■ PROBLEM STATEMENT
Print every record below exactly as written.

----------

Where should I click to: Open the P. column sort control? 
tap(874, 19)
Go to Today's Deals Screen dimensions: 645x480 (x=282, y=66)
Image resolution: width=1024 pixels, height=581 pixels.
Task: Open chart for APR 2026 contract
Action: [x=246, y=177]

----------

■ TASK SOLUTION
Where should I click to: Open the P. column sort control? 
tap(874, 19)
Go to Today's Deals Screen dimensions: 645x480 (x=282, y=66)
Image resolution: width=1024 pixels, height=581 pixels.
Task: Open chart for APR 2026 contract
Action: [x=246, y=177]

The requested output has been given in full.